> _TASKS TO COMPLETE_
**1)** Could you quote the book review from "An answer to" to "Homework Because… (2014)."?
**2)** Can you rewrite only the records from the line with "Task: Click the back navigation arrow" to the line with "(x=165, y=177)", requests included, with every coordinate in the answers multiplied by 2.2 and rounded to a whole number, halves up?

> _DOCUMENT SECTION_
━━━━━━━━━━━━━━━━━━━━
Fun for a first read but unlikely to have children calling for another.

An answer to the classic first-day-of-school question is unspooled in tall-tale fashion by the white boy with the black unruly hair in the too-small suit first met in I Didn’t Do My Homework Because… (2014).

His tall, long-nosed teacher, also white, asks the question, and the story starts on a beach where the boy and his dachshund find a treasure map. Immediately, a magpie steals the map, and the chase begins: from a pirate ship to an adventure with a giant squid, from a submarine to a movie set where an actress (with a long nose) in medieval dress enables the boy to retrieve the map. There’s a hot air balloon trip, an unexpected rescue by his uncle’s flying machine, and then a drop-off on an island where that magpie flies off with the map again, forcing the boy to continue his travels to the Taj Mahal, the Great Wall of China, and a snowy country populated by yetis. Finally, the boy and the dog find the treasure (some rather tame snorkeling masks) on the original beach. They discover underwater beauty but miss a real treasure chest. They also miss the joke that readers won’t: the teacher has engineered the whole adventure! The small trim, terse, first-person narrative, and detailed, cartoonlike pen-and–colored ink drawings will have individual readers chortling, at least the first time around.
━━━━━━━━━━━━━━━━━━━━
> _INFORMATION PROVIDED_
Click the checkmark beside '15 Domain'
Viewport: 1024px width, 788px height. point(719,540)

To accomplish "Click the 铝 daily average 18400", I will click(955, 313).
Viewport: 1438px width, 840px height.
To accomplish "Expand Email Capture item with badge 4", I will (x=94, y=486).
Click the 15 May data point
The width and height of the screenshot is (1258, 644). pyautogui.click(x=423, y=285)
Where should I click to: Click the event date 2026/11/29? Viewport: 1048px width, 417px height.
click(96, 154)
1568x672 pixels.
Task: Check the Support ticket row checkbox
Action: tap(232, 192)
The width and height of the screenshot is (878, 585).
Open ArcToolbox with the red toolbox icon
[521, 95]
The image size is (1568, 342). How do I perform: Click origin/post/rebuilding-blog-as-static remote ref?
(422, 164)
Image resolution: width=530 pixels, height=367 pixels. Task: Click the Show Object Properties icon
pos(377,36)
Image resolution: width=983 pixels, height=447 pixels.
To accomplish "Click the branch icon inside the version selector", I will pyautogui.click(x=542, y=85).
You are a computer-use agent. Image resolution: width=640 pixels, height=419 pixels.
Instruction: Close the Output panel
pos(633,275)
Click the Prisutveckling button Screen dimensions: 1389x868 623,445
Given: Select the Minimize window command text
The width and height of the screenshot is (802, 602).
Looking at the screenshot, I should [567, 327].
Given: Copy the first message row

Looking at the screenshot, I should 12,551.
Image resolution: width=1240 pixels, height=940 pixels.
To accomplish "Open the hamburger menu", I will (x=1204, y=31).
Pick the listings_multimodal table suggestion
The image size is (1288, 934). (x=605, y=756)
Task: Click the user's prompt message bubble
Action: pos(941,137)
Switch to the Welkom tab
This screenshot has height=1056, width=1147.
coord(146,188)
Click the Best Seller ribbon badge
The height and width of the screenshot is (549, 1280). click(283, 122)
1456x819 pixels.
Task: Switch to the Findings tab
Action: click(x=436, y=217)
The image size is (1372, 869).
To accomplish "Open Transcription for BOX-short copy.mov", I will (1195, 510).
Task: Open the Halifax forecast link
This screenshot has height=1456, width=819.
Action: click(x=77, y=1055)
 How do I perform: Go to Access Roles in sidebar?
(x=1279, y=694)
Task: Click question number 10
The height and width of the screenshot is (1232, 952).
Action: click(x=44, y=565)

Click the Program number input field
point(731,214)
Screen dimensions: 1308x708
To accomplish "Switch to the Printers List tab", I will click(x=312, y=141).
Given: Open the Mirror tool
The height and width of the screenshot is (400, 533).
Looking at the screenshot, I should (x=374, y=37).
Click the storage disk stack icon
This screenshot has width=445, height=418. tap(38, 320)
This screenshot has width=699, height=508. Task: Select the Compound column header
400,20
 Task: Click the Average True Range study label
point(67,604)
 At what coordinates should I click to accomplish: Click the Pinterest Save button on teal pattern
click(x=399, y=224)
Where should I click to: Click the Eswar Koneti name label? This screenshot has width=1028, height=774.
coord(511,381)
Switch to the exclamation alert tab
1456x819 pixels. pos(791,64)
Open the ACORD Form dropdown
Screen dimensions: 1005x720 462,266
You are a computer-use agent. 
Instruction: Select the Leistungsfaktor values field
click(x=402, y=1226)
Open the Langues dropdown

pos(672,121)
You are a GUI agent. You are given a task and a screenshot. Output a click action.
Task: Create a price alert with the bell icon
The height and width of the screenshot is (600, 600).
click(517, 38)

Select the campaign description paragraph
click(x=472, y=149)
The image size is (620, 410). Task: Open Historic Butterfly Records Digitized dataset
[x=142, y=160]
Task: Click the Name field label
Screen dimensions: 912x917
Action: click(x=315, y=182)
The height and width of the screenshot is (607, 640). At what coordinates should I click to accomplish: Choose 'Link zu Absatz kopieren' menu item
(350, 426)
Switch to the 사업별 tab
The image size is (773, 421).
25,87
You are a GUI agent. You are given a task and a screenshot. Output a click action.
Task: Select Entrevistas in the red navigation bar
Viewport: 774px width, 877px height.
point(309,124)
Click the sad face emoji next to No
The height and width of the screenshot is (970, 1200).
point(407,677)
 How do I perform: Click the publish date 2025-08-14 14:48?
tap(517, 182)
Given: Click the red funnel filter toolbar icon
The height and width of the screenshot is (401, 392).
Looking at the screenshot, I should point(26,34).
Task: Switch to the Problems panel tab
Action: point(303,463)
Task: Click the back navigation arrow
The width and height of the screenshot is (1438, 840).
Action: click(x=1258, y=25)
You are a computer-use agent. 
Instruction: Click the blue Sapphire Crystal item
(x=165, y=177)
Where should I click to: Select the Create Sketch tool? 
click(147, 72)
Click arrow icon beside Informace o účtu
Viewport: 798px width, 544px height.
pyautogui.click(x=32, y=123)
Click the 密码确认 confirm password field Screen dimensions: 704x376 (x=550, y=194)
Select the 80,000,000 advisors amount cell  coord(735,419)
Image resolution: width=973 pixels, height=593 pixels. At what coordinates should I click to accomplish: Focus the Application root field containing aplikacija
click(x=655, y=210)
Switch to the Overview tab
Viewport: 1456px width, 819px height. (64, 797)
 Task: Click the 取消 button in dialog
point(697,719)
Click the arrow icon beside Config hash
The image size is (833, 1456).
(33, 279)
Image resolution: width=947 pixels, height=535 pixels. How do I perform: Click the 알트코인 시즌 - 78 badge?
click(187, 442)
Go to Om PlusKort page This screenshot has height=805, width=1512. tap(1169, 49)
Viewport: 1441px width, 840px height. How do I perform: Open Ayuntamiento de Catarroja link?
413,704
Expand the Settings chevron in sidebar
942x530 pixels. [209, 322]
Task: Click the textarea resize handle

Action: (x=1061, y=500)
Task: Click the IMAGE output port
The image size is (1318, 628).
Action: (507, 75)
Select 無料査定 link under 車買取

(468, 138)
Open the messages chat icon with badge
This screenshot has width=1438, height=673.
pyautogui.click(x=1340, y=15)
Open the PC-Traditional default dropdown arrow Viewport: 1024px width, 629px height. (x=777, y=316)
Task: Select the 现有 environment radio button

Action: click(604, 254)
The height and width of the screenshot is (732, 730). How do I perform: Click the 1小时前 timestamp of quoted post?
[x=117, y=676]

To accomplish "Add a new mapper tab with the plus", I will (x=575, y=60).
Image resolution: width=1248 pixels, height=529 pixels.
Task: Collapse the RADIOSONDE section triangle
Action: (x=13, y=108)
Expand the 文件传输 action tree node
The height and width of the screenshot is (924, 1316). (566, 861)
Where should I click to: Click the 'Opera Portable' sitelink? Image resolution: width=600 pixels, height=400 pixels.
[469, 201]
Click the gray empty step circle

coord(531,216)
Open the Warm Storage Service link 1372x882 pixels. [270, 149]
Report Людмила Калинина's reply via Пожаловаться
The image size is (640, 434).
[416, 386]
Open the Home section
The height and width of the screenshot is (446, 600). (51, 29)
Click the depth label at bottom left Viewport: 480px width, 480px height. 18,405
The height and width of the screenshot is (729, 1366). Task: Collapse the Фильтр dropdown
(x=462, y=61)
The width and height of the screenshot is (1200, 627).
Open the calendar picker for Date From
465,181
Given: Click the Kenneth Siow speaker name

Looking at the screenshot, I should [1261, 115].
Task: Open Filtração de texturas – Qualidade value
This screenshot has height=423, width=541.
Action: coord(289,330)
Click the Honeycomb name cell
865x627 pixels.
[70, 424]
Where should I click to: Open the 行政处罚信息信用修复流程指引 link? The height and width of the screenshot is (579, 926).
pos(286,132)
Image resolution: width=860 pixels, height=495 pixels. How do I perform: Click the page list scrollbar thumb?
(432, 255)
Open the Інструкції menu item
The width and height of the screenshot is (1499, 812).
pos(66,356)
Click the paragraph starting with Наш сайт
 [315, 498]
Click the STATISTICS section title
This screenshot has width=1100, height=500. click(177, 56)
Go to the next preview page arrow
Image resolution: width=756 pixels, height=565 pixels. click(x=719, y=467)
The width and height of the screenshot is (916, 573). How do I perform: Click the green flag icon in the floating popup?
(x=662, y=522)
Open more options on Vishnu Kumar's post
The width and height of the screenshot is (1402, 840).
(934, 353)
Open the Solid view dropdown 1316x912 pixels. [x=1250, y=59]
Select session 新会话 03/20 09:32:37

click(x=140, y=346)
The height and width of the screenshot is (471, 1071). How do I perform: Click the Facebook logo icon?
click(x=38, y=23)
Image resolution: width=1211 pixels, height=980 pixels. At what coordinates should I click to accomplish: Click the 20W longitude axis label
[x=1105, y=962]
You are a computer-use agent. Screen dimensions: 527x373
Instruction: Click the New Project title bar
━━━━━━━━━━━━━━━━━━━━
> _WORKED ANSWERS_
**1)**
An answer to the classic first-day-of-school question is unspooled in tall-tale fashion by the white boy with the black unruly hair in the too-small suit first met in I Didn’t Do My Homework Because… (2014).

**2)**
Task: Click the back navigation arrow
The width and height of the screenshot is (1438, 840).
Action: click(x=2768, y=55)
You are a computer-use agent. 
Instruction: Click the blue Sapphire Crystal item
(x=363, y=389)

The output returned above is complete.